Environmentally Friendly and Beautiful
Green Promise™ is Benjamin Moore's commitment to creating environmentally friendly paint that exceeds the most stringent industry standards - yet still provides outstanding quality and superior performance.
These premium "green" paints stand out for their low VOCs, low odor, unparalleled quality and performance with unlimited color selection. There’s a perfect Benjamin Moore Green Promise product to suit every budget and lifestyle.
What are VOCs?
Volatile organic compounds (VOCs) are gasses emitted from solids and liquids, including paint. VOCs may be natural or synthetic and are ubiquitous in nature, but in paint they are mostly associated with solvents. VOCs include a variety of chemicals, some of which may have short- and long-term adverse health effects including headaches and dizziness.
Benjamin Moore Green Promise™ paints meet either very low or zero VOC limits.
How to Properly Dispose of Paint
If you are not able to safely use leftover paint, care should be taken to properly dispose of paint as it can leak from a dumpster or garbage truck to roadways and other surfaces. Landfills are also challenged when disposing of paint.
To properly dispose of latex paint it must be completely dried and removed from the container (the can can then be recycled). If the paint can be cleaned up with water, it is latex paint. Many latex paints include lead, so liquid paint cannot simply be thrown away or poured out; however, dried latex paint can be thrown into the trash.
Oil-based paint must be treated as a hazardous material and taken to a proper disposal or recycling center. Paints that require mineral spirits or turpentine for cleanup are "oil-based" and may also be labeled as "alkyd". Oil-based paint is toxic and contains harmful solvents, resins, or pigments. This paint is also flammable, making storage a major concern for homeowners.
Learn more about paint recycling or contact your local waste disposal company for locations of waste centers for paint.
Drying Leftover Latex Paint
The easiest and often quickest solution is to purchase waste paint hardener. This powder can be obtained at the Kaleidoscope Paint store. Hardener works great for larger quantities of waste paint and for cleaning up spills.
Additional solutions include using kitty litter, mulch, and shredded paper. All of these methods work with smaller quantities of paint.

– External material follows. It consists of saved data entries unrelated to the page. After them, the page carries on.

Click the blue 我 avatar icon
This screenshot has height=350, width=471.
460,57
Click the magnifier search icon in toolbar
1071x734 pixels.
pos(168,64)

If less than a quarter of the can remains, air drying is possible. Place the can outside and out of the reach of pets and children.
Using Leftover Paint
Some suggestions for using leftover paint include touch-up and applying additional coats. If you have an unfinished garage or storage shed, you can consider using the extra paint to protect bare wood (be aware that without proper primer and prep, the results may not match expectation). Painting furniture, planters, or outlet covers also creates a flow of color through your home. Donating extra paint for school and Scouting projects is also an option, and larger quantities may be accepted by Habitat for Humanity. See Recycling Paint for more options.
Yes you can! Oregon mandated paint recycling in 2010 and Kaleidoscope Paint is an official paint recycling drop off site. As long as the container has a label and is not leaking, we can accept oil or latex paint from any manufacturer. If you have un-used paint or stain in your home, this is an envronmentally responsible way to dispose of it.
Storing Old Paint
If you store paint for future touch-up and re-use, consider the following procedure to increase storage life (paint can last for years if stored properly):
- With the lid removed, cover the opening with plastic wrap.
- Put the lid on securely and examine for leaks.
- Turn the can upside down. When upside down, the paint creates its own seal.
Store the can in a safe, dry place that will not freeze. Keep unused paint out of the reach of children.